第三号と第四号は、騙し(詐欺)や脅し(強迫)によって遺言を歪めた者を対象とする。遺言の作成や変更を妨害したり、逆に無理やり遺言を書かせたりする行為だ。本人の真意に基づかない遺言は、死者の最後の意思をを踏みにじるものであり、決して許されない。
最後の第五号は、遺言書の偽造、変造、破棄、隠匿である。ドラマでも「自分に不利な遺言書を破り捨てる」といった場面が見られるが、まさにこれが該当する。ただし、ここでも重要な論点が存在する。遺言書を隠したり破ったりした行為が、単に不注意であったり、あるいは他の相続人の利益を害する意図(不法な利益を得る目的)が全くなかったりした場合はどうなるか。判例上、欠格とされるのは「自己の相続上の利益を良くする目的」があった場合に限られると解釈されている。遺言書の存在を知らずに誤って処分してしまった家族まで一律に失格とさせては、あまりに酷だからである。

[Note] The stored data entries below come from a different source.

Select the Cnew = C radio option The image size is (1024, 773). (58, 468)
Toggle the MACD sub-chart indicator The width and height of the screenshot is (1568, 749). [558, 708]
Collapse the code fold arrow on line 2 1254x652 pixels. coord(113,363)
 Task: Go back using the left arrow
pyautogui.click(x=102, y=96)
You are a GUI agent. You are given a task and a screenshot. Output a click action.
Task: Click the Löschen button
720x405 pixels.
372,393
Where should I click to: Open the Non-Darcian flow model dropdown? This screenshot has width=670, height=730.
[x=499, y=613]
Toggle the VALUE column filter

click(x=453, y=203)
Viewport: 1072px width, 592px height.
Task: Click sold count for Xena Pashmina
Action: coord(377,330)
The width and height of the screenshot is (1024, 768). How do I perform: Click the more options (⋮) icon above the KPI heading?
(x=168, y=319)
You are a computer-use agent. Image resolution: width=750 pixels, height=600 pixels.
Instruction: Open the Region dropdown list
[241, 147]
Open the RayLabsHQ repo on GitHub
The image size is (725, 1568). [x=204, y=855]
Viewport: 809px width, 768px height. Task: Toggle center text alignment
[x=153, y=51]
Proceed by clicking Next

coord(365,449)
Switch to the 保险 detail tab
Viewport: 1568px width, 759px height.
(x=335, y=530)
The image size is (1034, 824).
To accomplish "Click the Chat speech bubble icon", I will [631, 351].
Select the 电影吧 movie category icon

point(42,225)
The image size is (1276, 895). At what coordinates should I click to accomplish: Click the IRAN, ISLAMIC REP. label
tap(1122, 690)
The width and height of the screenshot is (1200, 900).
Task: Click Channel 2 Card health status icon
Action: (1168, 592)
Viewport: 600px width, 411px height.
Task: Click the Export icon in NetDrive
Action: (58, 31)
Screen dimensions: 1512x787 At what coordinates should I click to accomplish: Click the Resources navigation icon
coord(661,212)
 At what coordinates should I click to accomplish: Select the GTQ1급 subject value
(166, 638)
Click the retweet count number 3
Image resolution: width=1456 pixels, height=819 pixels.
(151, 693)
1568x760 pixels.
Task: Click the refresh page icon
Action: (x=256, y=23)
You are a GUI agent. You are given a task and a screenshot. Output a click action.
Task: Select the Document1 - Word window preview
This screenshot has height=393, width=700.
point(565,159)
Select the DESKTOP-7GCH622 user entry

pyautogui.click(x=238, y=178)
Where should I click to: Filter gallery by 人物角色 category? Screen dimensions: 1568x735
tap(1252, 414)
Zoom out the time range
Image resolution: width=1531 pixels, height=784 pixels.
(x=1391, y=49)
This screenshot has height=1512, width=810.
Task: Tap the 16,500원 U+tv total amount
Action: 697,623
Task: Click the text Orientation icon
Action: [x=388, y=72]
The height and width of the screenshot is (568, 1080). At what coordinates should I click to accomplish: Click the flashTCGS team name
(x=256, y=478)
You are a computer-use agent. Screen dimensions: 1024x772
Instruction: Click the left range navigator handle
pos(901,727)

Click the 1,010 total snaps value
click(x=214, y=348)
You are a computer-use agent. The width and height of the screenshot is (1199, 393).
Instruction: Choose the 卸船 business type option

欠格事由に該当すると、何らの手続き(裁判や請求)を経ることなく、当然に相続権を失う。法律上の効果はきわめて強力だ。血のつながりや家族の絆は尊重されるべきだが、それを金銭のために悪用し、倫理を逸脱した者には冷厳な鉄槌が下される。民法八百九十一条は、死者の尊厳と、残された家族間の公平を守るための「最後の砦」なのである。